DATA PROVIDED:
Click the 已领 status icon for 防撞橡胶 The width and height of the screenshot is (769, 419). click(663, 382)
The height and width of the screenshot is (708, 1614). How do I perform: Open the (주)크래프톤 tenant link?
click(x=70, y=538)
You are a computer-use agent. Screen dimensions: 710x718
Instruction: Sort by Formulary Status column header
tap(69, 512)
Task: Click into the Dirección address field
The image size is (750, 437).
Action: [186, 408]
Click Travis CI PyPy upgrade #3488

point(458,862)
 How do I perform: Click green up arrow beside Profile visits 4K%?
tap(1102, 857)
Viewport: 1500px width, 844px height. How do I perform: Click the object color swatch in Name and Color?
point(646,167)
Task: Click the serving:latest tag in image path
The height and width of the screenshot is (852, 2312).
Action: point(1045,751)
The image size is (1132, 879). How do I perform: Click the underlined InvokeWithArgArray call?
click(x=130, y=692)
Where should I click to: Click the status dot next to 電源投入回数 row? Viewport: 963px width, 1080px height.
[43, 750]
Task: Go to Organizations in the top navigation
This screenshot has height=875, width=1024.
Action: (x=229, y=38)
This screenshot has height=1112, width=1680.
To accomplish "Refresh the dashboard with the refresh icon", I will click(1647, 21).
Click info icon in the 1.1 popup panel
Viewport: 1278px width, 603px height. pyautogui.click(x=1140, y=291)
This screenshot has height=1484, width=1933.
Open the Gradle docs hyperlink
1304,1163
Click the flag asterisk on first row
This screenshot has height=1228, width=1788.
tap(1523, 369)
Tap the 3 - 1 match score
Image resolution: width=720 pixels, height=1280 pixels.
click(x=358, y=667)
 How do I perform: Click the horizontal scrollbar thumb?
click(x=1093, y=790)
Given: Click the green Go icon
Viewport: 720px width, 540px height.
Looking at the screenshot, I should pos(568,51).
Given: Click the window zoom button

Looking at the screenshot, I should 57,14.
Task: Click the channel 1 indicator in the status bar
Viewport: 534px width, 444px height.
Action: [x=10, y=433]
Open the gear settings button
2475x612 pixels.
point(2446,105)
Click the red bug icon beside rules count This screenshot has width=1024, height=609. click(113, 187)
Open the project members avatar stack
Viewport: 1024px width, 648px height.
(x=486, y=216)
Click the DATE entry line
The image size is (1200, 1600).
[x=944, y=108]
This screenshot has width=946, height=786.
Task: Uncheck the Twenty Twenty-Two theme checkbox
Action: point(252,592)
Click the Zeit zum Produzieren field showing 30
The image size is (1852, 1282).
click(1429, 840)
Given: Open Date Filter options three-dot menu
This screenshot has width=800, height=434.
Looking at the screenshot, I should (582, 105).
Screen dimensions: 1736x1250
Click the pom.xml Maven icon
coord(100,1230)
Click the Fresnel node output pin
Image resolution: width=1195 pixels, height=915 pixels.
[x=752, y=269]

OBJECTIVE: Output the item lines from the line containing "Task: Click the channel" through the end of the items, both ends included, as a JSON list of strings with one string per line and blank lines omitted.

SOLVED PROBLEM:
[
  "Task: Click the channel 1 indicator in the status bar",
  "Viewport: 534px width, 444px height.",
  "Action: [x=10, y=433]",
  "Open the gear settings button",
  "2475x612 pixels.",
  "point(2446,105)",
  "Click the red bug icon beside rules count This screenshot has width=1024, height=609. click(113, 187)",
  "Open the project members avatar stack",
  "Viewport: 1024px width, 648px height.",
  "(x=486, y=216)",
  "Click the DATE entry line",
  "The image size is (1200, 1600).",
  "[x=944, y=108]",
  "This screenshot has width=946, height=786.",
  "Task: Uncheck the Twenty Twenty-Two theme checkbox",
  "Action: point(252,592)",
  "Click the Zeit zum Produzieren field showing 30",
  "The image size is (1852, 1282).",
  "click(1429, 840)",
  "Given: Open Date Filter options three-dot menu",
  "This screenshot has width=800, height=434.",
  "Looking at the screenshot, I should (582, 105).",
  "Screen dimensions: 1736x1250",
  "Click the pom.xml Maven icon",
  "coord(100,1230)",
  "Click the Fresnel node output pin",
  "Image resolution: width=1195 pixels, height=915 pixels.",
  "[x=752, y=269]"
]